To address these challenges, Croqtile is designed to simplify DMA programming by introducing a novel paradigm called 'TileFlow' programming. It has already shown significant improvement on productivity, safety, and adaptibility over existing design, and is proven effective for building machine learning computing kernels on heterogeneous hardware.

Features and Design Targets

Productivity

One of the standout features of Croqtile by design is its ability of mind-set saving in data tiling tasks. This is achieved by introducing domain specific types, which simplify data shape manipulation to a level comparable to Python. For instance:

  f32 [8, 4, 12] shaped_data;
  new_shape : shaped_data.span { (0)/ 2, (1)/ 4, 1, (2)};

With this code, programmers can effortlessly create a shape with a tiling factor of {2, 4, 1} from data 'd' and even add an extra dimension to the 'new_shape', all in a single line. Compared with corresponding C++ code, which has to build array and apply trivial arithmetics, Croqtile spares programmers from having to combine low-level abstractions.

Furthermore, as Croqtile simplifies operations of data movement, it provides the high-level abstraction of tiled data movement:

  dma.copy input.chunkat(tiling_factors) => shared;

This code moves a data chunk of 'input' with specified tiling factors to a storage location named 'shared'. The code is usually observed in programs with hardware DMA support. The Croqtile compiler hides the complexities of DMA configurations, index calculations, and storage management with easy-to-maintain semantics.

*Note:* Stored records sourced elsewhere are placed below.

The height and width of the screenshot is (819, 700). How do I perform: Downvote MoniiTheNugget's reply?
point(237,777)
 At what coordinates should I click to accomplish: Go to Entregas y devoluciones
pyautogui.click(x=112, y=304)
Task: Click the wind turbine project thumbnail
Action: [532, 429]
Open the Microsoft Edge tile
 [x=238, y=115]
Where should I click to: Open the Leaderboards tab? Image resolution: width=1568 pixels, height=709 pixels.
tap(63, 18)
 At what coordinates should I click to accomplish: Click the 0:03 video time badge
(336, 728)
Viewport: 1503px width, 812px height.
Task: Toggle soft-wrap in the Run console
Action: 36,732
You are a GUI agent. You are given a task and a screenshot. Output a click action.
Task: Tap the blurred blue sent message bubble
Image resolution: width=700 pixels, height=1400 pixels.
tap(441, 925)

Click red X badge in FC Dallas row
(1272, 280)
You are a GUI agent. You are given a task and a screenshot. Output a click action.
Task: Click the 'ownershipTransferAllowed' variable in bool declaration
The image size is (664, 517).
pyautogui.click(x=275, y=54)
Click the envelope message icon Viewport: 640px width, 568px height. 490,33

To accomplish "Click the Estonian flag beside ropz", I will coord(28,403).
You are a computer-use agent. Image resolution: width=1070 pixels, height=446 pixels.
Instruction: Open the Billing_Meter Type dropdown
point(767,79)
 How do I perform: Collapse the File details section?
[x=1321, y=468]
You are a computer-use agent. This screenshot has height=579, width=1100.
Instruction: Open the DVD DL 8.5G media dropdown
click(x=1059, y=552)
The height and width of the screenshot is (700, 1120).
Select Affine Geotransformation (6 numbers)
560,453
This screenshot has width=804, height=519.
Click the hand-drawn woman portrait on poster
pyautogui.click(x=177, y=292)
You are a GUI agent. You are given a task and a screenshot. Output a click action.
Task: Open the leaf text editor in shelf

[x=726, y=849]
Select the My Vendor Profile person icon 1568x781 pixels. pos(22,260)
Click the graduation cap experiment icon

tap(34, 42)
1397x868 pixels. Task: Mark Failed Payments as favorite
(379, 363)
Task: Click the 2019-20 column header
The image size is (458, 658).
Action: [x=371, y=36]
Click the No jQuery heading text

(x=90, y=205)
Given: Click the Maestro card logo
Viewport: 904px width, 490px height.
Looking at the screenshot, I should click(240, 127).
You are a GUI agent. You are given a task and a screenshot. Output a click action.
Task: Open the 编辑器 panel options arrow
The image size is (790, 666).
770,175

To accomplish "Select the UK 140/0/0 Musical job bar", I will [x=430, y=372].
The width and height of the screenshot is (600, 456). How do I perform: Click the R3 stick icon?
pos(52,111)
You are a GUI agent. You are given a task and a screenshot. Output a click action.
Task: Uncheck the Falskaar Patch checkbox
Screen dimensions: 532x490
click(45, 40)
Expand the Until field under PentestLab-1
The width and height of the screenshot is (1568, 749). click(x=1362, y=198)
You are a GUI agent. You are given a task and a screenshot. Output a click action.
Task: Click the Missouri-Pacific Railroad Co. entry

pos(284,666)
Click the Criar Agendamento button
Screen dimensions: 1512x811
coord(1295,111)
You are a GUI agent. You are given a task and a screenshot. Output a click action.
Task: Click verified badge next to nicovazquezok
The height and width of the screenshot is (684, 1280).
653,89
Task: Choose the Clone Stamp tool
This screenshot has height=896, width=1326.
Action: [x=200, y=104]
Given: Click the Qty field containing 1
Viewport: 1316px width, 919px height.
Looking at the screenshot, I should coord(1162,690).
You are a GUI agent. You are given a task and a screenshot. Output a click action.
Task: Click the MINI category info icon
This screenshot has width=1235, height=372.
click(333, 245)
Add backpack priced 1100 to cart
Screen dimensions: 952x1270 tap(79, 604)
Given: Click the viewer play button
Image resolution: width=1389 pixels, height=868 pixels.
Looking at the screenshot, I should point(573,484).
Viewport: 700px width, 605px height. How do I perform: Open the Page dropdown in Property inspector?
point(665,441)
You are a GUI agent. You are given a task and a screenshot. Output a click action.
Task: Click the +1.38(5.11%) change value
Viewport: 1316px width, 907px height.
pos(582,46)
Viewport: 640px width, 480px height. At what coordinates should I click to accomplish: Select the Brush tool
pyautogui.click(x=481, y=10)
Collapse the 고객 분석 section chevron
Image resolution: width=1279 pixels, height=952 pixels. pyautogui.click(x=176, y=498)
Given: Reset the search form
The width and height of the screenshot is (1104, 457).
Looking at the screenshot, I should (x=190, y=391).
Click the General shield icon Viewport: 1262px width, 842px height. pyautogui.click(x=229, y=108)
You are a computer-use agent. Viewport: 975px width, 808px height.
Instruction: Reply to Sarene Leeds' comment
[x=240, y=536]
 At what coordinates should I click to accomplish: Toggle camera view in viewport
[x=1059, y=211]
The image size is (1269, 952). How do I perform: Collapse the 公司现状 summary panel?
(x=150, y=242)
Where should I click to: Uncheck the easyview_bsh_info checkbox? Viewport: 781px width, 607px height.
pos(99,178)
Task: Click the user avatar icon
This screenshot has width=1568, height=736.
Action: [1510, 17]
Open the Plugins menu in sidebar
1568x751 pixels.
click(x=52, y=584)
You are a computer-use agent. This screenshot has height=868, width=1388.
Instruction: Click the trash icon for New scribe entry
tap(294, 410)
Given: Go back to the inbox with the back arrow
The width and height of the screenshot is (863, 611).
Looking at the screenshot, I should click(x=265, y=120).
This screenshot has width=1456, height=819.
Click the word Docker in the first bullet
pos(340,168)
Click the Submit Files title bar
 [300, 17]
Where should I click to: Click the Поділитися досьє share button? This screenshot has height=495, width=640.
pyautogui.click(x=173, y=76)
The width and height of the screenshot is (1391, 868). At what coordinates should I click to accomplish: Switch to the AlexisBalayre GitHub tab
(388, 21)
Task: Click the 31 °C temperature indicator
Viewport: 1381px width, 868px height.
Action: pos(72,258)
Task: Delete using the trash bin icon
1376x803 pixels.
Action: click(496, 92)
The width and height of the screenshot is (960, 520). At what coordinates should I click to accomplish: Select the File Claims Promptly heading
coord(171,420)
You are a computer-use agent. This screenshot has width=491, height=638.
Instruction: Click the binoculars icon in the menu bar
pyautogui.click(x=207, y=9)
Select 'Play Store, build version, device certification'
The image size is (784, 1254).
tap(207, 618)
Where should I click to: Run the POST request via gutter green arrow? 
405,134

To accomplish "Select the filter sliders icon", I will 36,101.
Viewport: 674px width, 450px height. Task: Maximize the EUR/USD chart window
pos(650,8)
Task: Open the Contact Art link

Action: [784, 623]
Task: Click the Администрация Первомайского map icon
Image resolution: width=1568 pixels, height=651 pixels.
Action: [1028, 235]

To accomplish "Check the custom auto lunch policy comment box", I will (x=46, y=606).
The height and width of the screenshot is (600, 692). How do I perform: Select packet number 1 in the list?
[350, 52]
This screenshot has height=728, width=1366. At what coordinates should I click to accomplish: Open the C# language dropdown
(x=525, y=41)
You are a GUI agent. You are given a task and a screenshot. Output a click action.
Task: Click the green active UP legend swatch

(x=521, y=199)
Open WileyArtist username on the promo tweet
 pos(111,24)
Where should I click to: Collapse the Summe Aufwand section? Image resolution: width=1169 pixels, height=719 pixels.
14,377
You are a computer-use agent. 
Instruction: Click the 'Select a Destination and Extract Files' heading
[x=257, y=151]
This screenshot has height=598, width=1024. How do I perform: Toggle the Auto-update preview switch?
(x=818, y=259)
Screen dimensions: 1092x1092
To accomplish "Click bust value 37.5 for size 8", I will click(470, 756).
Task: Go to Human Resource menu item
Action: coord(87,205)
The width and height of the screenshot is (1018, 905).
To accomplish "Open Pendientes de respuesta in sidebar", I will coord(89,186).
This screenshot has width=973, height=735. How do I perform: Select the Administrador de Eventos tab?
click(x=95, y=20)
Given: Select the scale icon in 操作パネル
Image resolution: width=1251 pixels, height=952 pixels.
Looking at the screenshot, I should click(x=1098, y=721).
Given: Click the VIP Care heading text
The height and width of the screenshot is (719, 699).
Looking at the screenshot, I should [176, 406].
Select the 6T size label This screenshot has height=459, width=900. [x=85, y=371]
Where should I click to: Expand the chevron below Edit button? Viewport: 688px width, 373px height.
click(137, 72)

Therefore, it allows programmers to concentrate on high-level strategies for building computing kernels, which are normally essential for building ML applications.

Code Safety

Another primary design goal of Croqtile is to ensure code safety by catching errors at compile-time or as early as possible at runtime. To achieve this, Croqtile employs compile-time checks and instruments runtime-check based on the shapes and rules inferred from the tileflow code.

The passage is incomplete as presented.